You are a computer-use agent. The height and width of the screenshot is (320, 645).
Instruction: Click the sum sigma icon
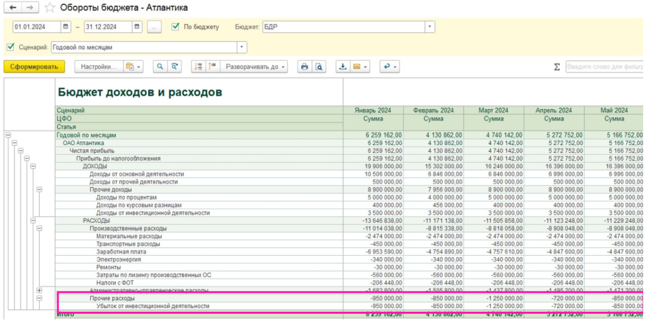(x=557, y=67)
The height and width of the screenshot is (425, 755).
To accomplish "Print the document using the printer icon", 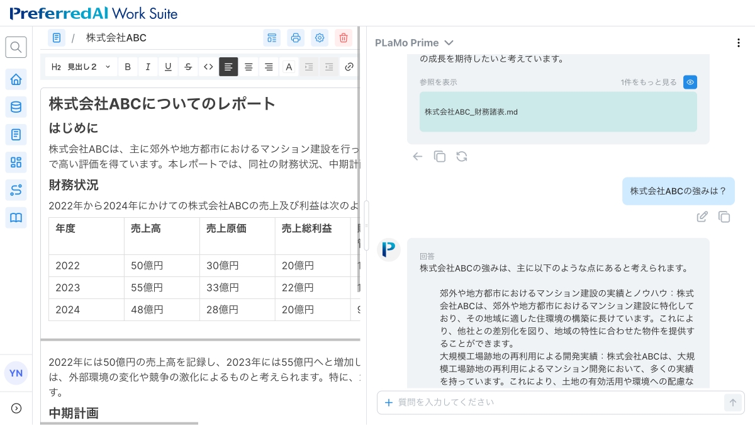I will tap(296, 38).
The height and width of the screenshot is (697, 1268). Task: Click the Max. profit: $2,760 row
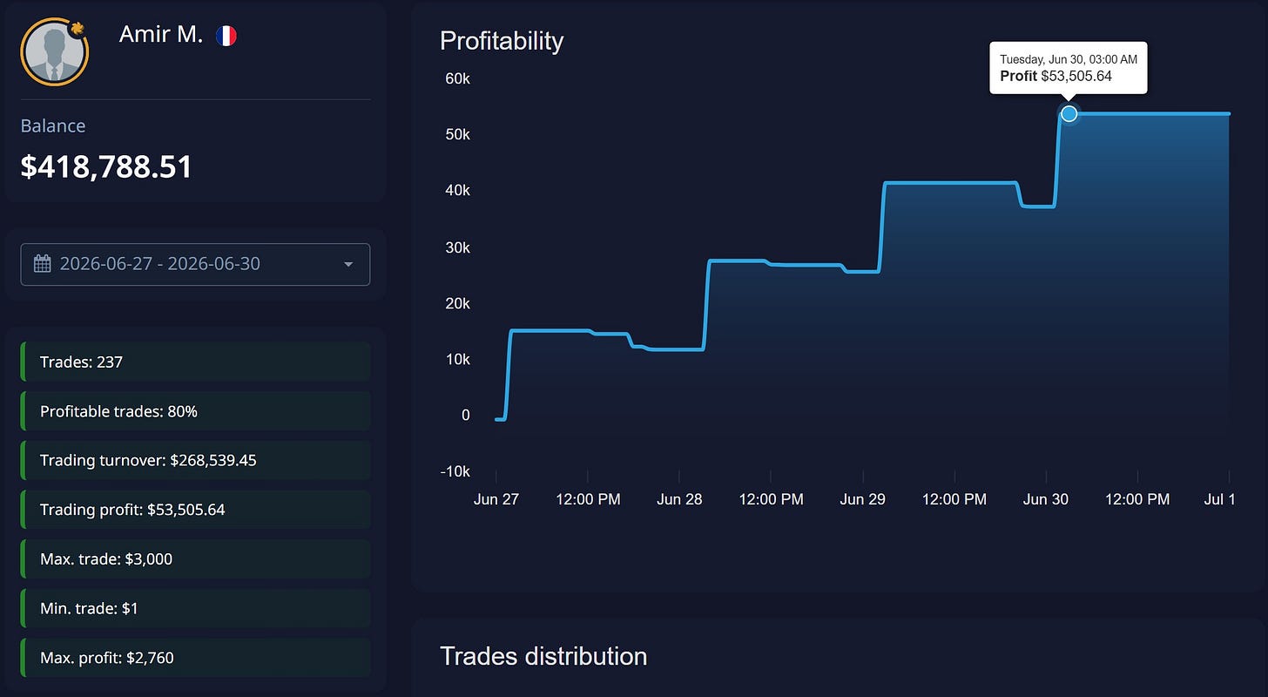pyautogui.click(x=195, y=658)
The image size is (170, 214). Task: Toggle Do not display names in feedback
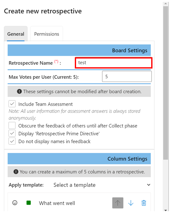point(12,141)
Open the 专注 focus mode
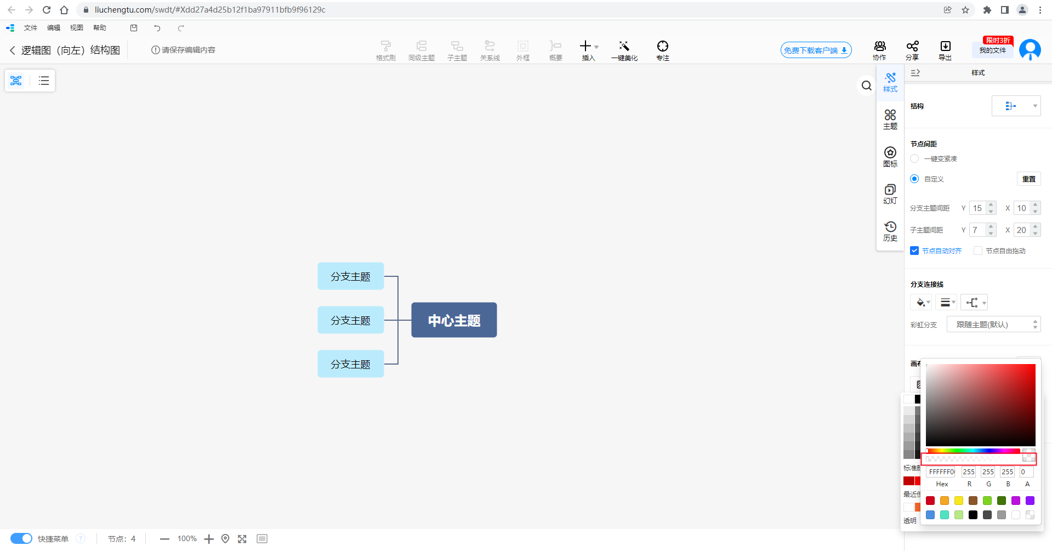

══════

The copy should start at the line that contains "The image size", end at the last line of the entries above, and match each line exactly, with pictures dropped.

◆ **THE ANSWER**:
The image size is (170, 214). Task: Toggle Do not display names in feedback
point(12,141)
Open the 专注 focus mode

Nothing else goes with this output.